Still she went on. ‘‘I do want to bear it. I know I have to bear it. But there are some things that are beyond human capability.’’
Silence. He strained his ears for the tinkle of the bells above the shop door.
‘‘Look at me,’’ she commanded, and he was afraid she might touch him like she had that time he’d told her about his cat. ‘‘Say something.’’

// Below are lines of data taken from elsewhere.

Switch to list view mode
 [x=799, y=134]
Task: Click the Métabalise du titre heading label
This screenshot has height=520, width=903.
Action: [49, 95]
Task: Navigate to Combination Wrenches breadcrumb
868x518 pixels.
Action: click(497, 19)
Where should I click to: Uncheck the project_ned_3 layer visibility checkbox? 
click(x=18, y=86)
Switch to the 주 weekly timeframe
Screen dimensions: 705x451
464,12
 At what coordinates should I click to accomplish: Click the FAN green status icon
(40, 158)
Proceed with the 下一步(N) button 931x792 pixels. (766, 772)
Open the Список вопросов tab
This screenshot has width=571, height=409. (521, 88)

Then salvation arrived in the form of a tall unbathed middle-aged man with a gray ponytail. A local eccentric and fish enthusiast who showed up at aquarium shows, loitering by the prizewinning tanks, chatting up the female hobbyists. Don’t let him hang around too long, Agnes had warned. As long as he buys something. This place isn’t a halfway house, appearances to the contrary. ‘‘Hey, Jack,’’ said the man in his phlegmy voice, approaching tentatively, and Jack turned sharply on his heels to face him, his back to the woman. Customer —she’d understood that before, and it was no different now.
‘‘You have any clown loaches, perchance? I’m on a quest.’’

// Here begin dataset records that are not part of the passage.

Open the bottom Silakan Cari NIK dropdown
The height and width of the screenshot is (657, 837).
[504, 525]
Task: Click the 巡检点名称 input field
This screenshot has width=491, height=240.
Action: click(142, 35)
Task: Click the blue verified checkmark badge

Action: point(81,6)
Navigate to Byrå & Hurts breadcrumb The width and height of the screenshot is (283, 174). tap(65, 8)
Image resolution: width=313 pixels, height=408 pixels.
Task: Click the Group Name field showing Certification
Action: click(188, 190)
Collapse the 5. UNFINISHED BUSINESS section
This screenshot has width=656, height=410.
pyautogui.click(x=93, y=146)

‘‘You’re in luck. We got a shipment yesterday.’’
‘‘Excellent, man. Bag me up a couple of ’em, will you?’’
Engaged with the pony-tailed man, Jack was only partly aware of the woman moving to the cash register, paying for her fish; he did not see her leave the shop, but he could tell when she was gone. Some release inside his chest. A taut spring loosened. A panicked squirrel found the open window in the house in which he had been trapped.

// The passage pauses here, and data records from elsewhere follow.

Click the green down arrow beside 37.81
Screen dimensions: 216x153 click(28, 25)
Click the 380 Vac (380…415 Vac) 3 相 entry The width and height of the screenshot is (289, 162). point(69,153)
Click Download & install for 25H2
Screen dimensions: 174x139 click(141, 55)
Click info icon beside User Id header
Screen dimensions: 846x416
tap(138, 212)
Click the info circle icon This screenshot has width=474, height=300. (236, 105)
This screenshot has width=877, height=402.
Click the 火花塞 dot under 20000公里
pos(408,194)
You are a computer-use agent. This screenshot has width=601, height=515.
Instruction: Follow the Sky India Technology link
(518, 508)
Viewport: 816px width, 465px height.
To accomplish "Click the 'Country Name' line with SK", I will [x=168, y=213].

He was busy all afternoon. At the end of the day, the usual routines: counting the cash and receipts, making the rounds of the cages, hauling out the trash, locking up and pocketing the key. Then hanging out in front with the other clerks, chewing over the customers, the day, smoking. Fred and Sylvester and the new one, Lonnie. Today he had more patience for them than usual, and they sensed his indulgence; they lingered, basking in the warmth of Jack’s patronage. He didn’t want them to go; aware of this sudden weakness, he silenced himself, drew his mouth into its thin closed line, and said no more. It was chilly, an edge to the weather now, and one by one they said good-bye and left for home. Alone, he finished his cigarette, sore back braced against the brick wall. A wind had come up. The dry yellow and red leaves swirled in the street, first one way and then another. A sign across the street rattled, blew back and forth. Cracked acorn husks littered the gutter. Autumn would be short this year.
He ground the cigarette under the sole of his shoe; suddenly he was cold, gooseflesh rising on his tattooed arms. He shivered, resisted the impulse to hug himself. His mind turned, unwillingly, to the woman, thin and wasted in her sweat pants, bald under the blue turban. He shut his eyes rapidly and opened them again. ‘‘Say something,’’ she’d told him. Across the street everything was just as it always had been: the coffee place, the Korean vintage jewelry shop, the Laundromat, the bank. His hand moved, taking its familiar inventory, chopping the air. All the autumns he’d passed in the pet shop, all the seasons he’d seen come and go. A third of his life so far. And here he’d be for the duration. Wouldn’t he? The question coming out of nowhere and the doubt buried like a seed at its core surprised and irritated him. ‘‘Fucking-A,’’ he swore, watching his breath blow white from his mouth. In his short-sleeved cotton shirt, he was cold. He thought about lighting another cigarette but decided against it. Best to make the pack last as long as he could. He already had fifteen thousand saved against the day when Agnes would say to him, finally, ‘‘I’m tired, Jack-O. I want a rest. Take this place off my hands.’’ And of course she would say that to him; it was only a matter of time. The day was coming soon. It was foolish to doubt.